In fact, its highly advantageous geographic position and huge natural harbour has made it a coveted prize for the British, French, Spanish, Turks, and more over the centuries. Each of Menorca’s historic occupants have left their mark on the island, both physically and culturally. For visitors to the island keen to go beyond the beaches, Menorca’s often turbulent history is never far from view – provided you know where to look.
Castillo de San Felip
For a glimpse into the island’s past, you can’t do much better than a visit to Castillo de San Felip (St Philip’s Castle). The fortress – now mostly ruins – was begun by the Spanish in the 16th century on the southern shore of the entrance to the Port of Mahón. This strategic position allowed the occupants of the fortress to guard and monitor the harbour, which is one of the largest and deepest natural harbours in the world. Such a harbour was extremely attractive for world military powers, as it could safely hold large fleets of ships through the winter.
In the 1760s, British forces rebuilt and expanded the fortress around the existing Spanish structure. However, the new fortress was not to last long. Castillo de San Felip was partially demolished after the Invasion of Menorca (1781), which returned the stronghold to Spanish control.

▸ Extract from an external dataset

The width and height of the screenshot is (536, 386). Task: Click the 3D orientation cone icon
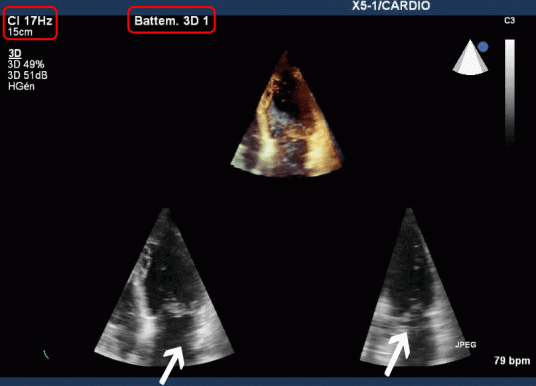tap(470, 57)
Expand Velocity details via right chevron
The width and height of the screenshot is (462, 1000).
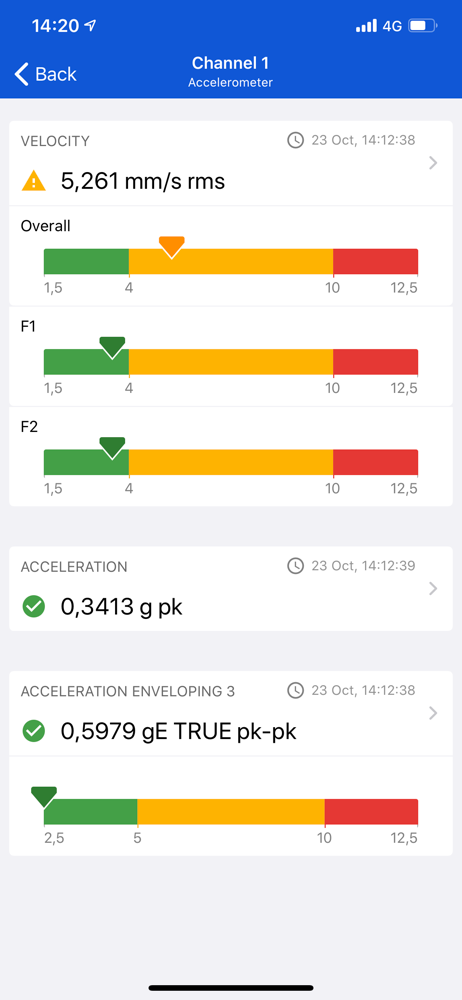[433, 163]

Today, the ruins of Castillo de San Felip are open for guided tours every Saturday at 10:00am. The tour, which lasts about two hours and is led by a bilingual guide, includes a visit to the fascinating underground tunnel network hewn into the bedrock. On select evenings, historical re-enactments take place featuring actors in period costume, who recreate the scene of a fortress under attack. If a step back in time is what you’re after, the Castillo delivers – and then some.